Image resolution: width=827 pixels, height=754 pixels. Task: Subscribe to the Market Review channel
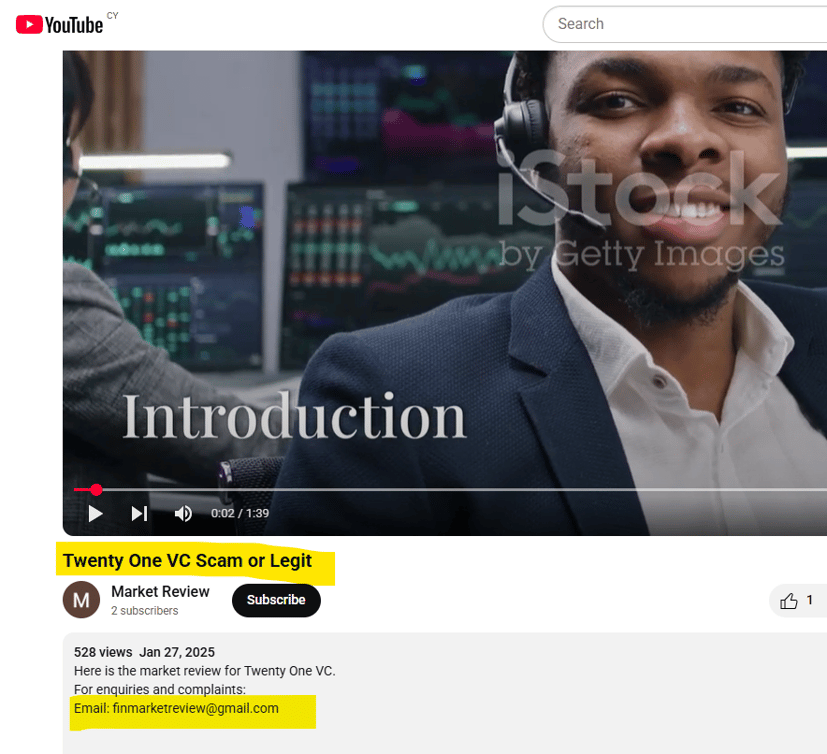click(x=276, y=600)
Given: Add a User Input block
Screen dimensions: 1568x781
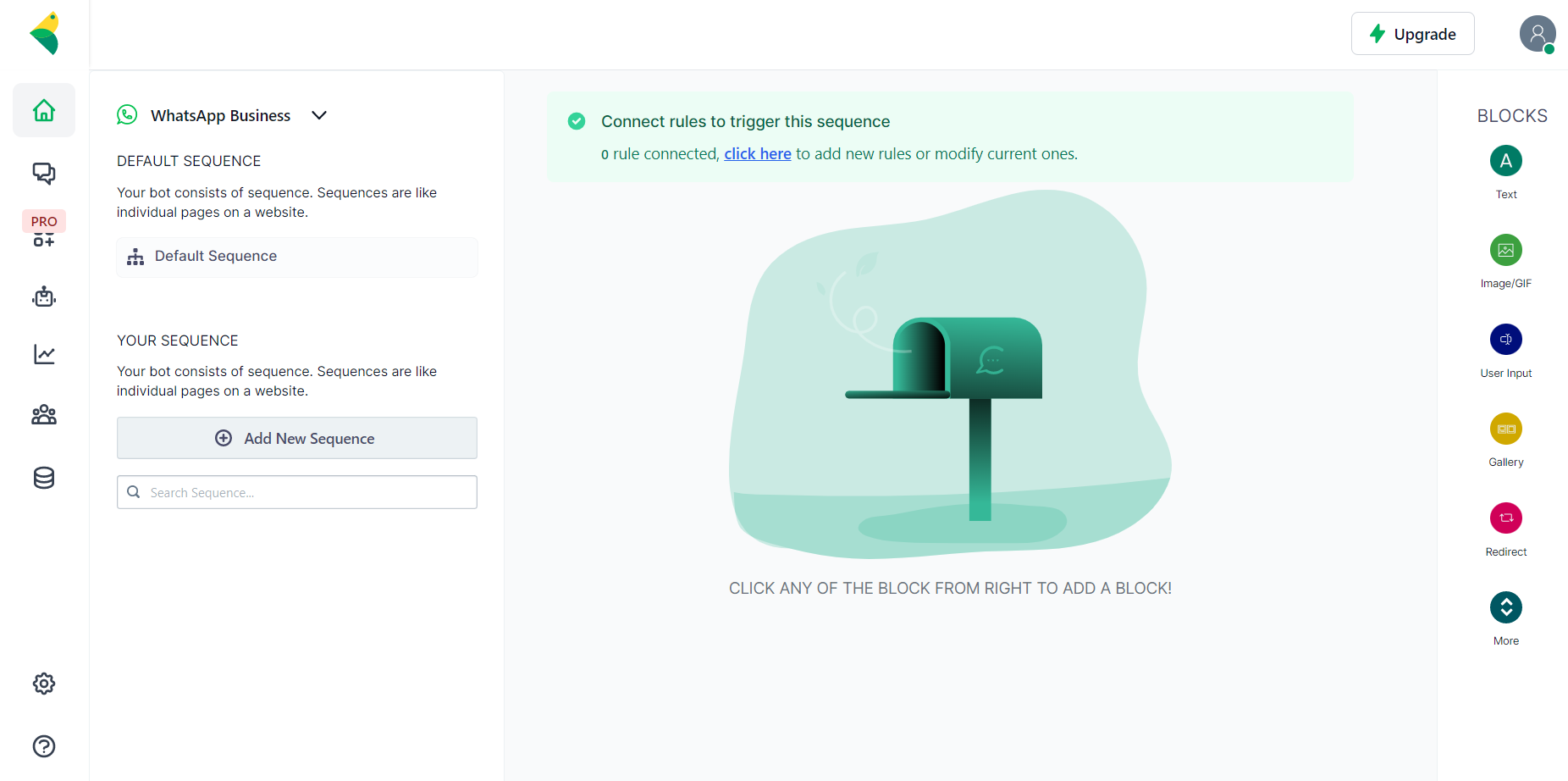Looking at the screenshot, I should tap(1505, 340).
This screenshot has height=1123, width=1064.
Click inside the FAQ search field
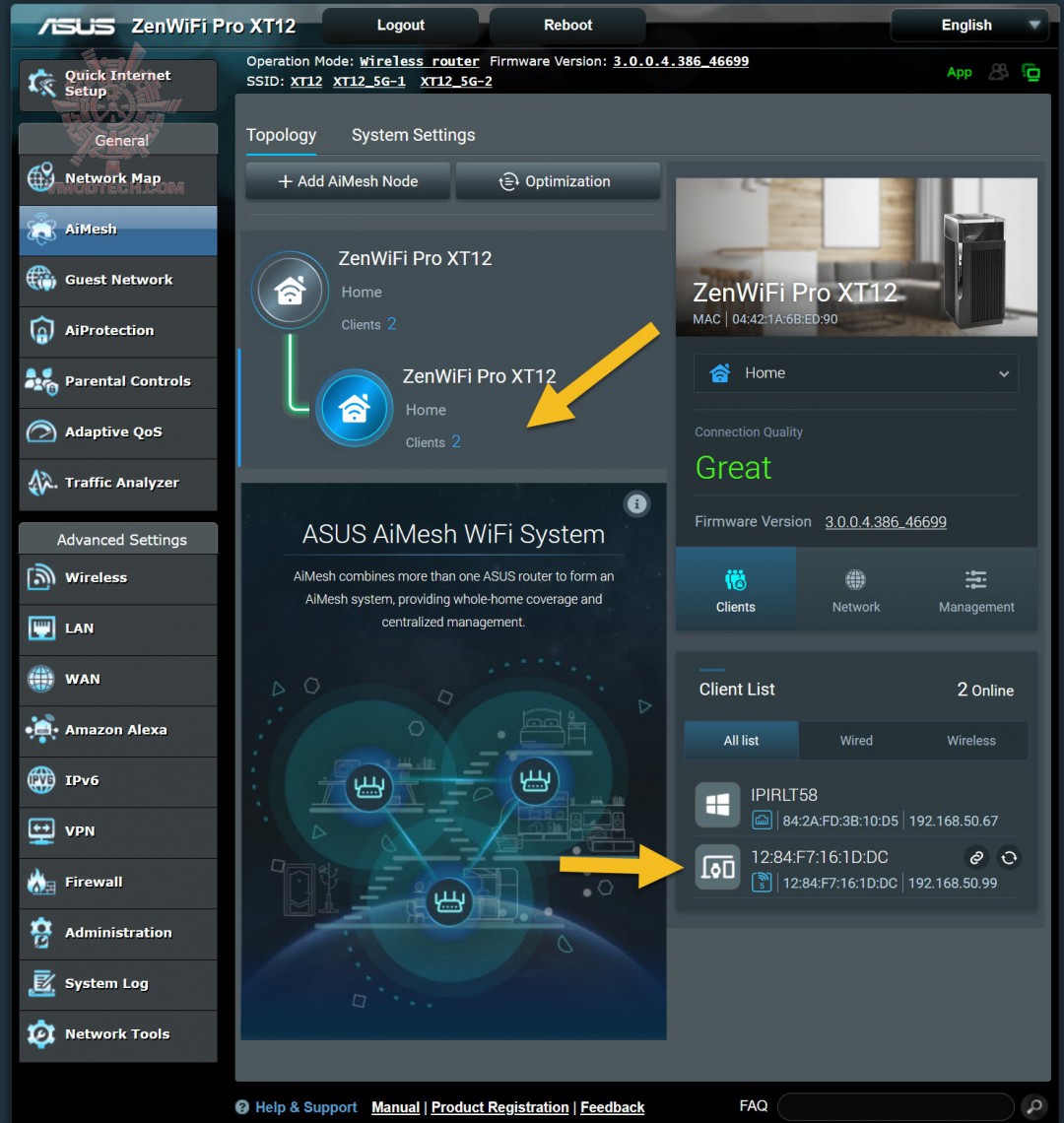(897, 1106)
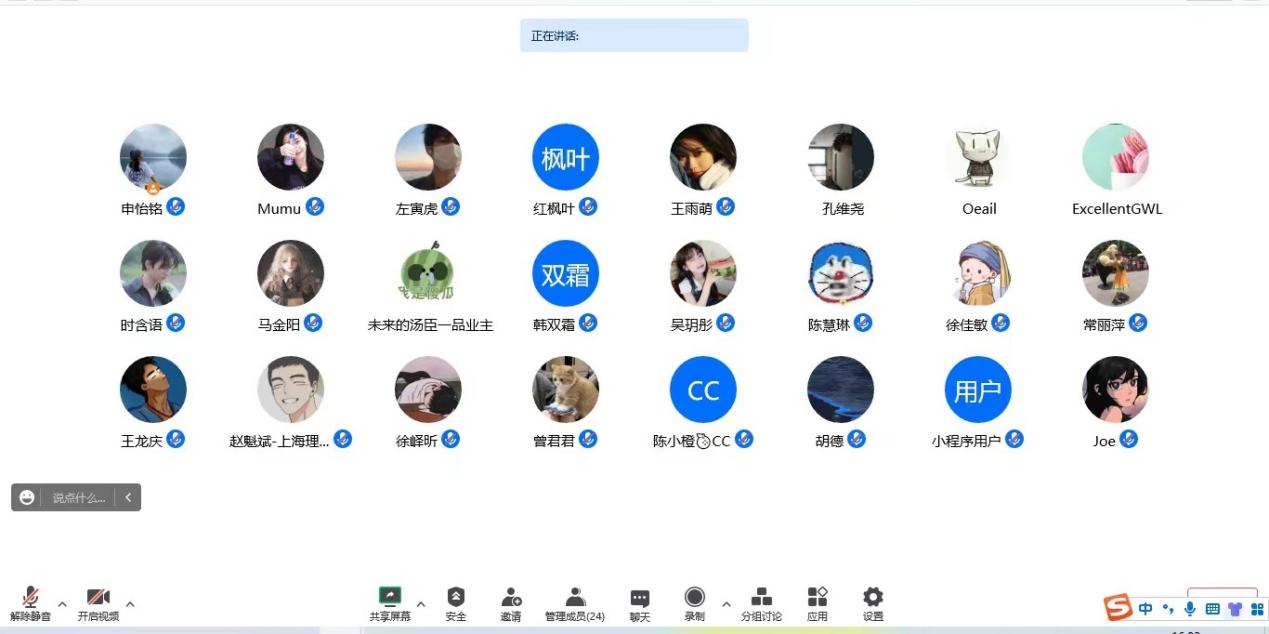Expand recording options arrow beside 录制
The image size is (1269, 634).
coord(726,604)
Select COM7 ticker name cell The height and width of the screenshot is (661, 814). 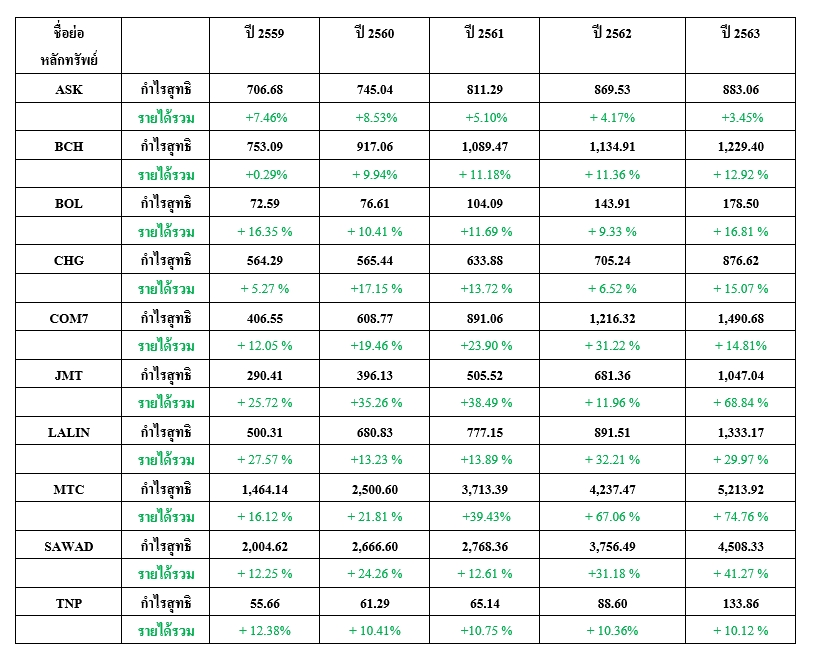pyautogui.click(x=69, y=318)
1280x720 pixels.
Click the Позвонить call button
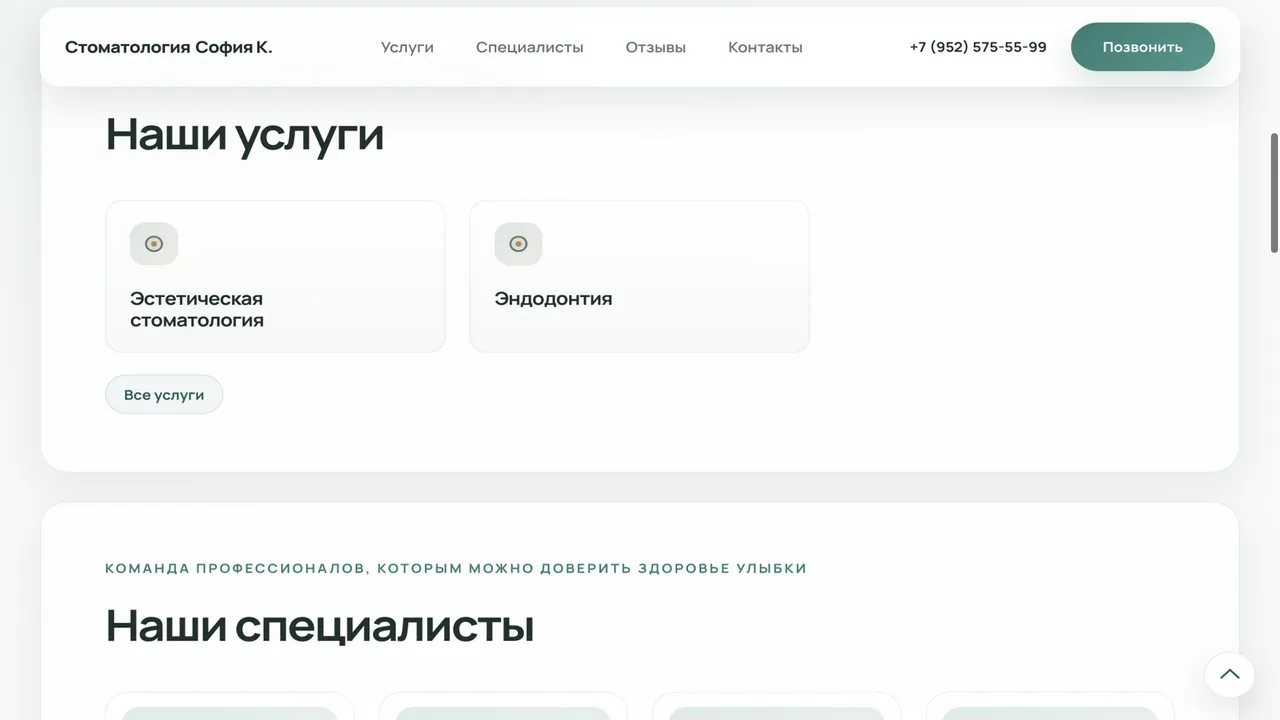pyautogui.click(x=1143, y=47)
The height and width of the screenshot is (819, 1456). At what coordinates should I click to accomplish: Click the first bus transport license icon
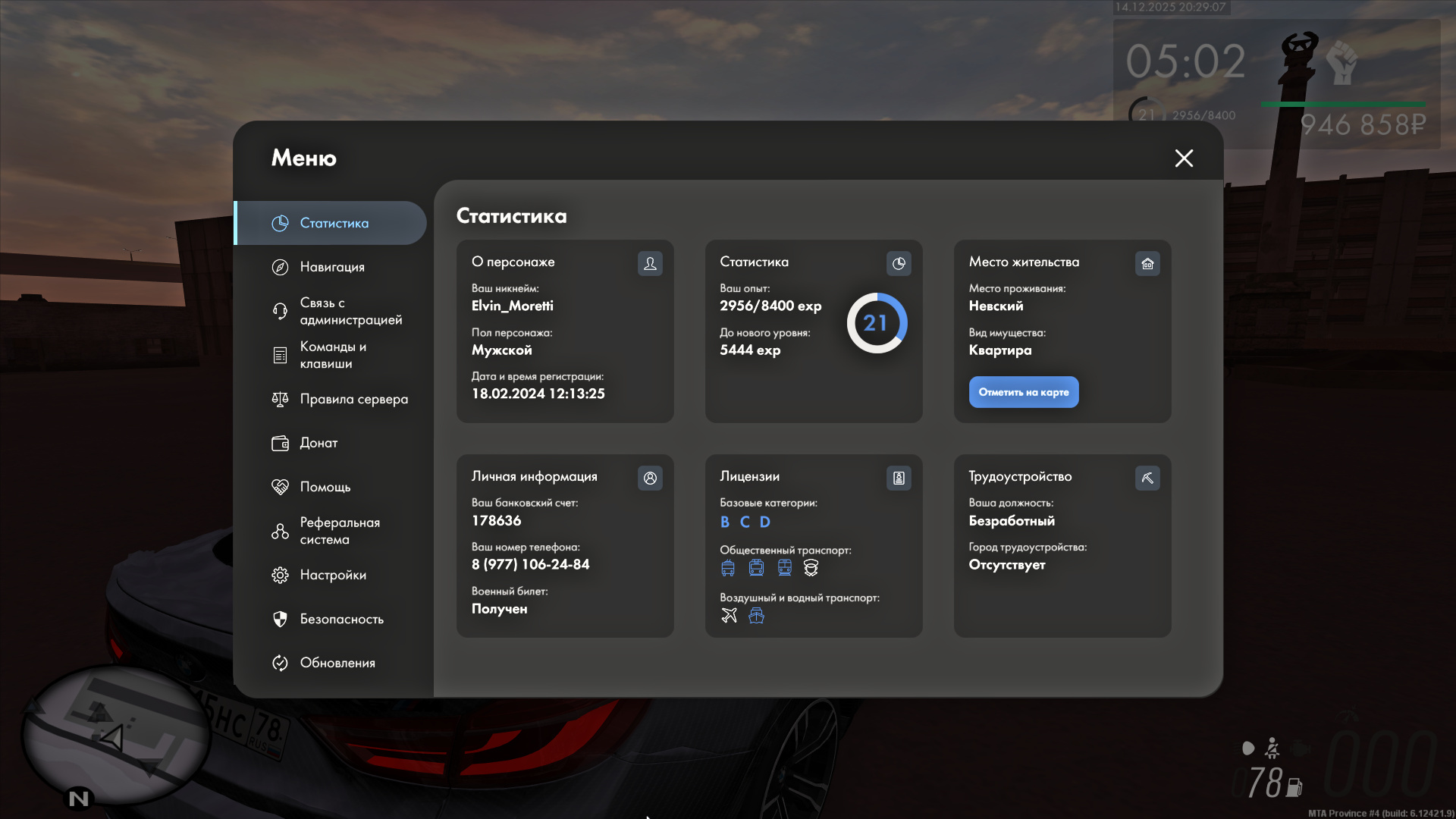click(x=728, y=567)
□ □ □ □ □ □ □
◆ **GIVEN REQUEST**
Copy the rows word for word, from the start through the line containing "coord(726,604)", including that line. Don't include the pictures in your answer.

◆ **THE ANSWER**
Image resolution: width=827 pixels, height=754 pixels. Task: Subscribe to the Market Review channel
click(x=276, y=600)
Given: Add a User Input block
Screen dimensions: 1568x781
Looking at the screenshot, I should tap(1505, 340).
This screenshot has height=1123, width=1064.
Click inside the FAQ search field
(897, 1106)
Expand recording options arrow beside 录制
The image size is (1269, 634).
coord(726,604)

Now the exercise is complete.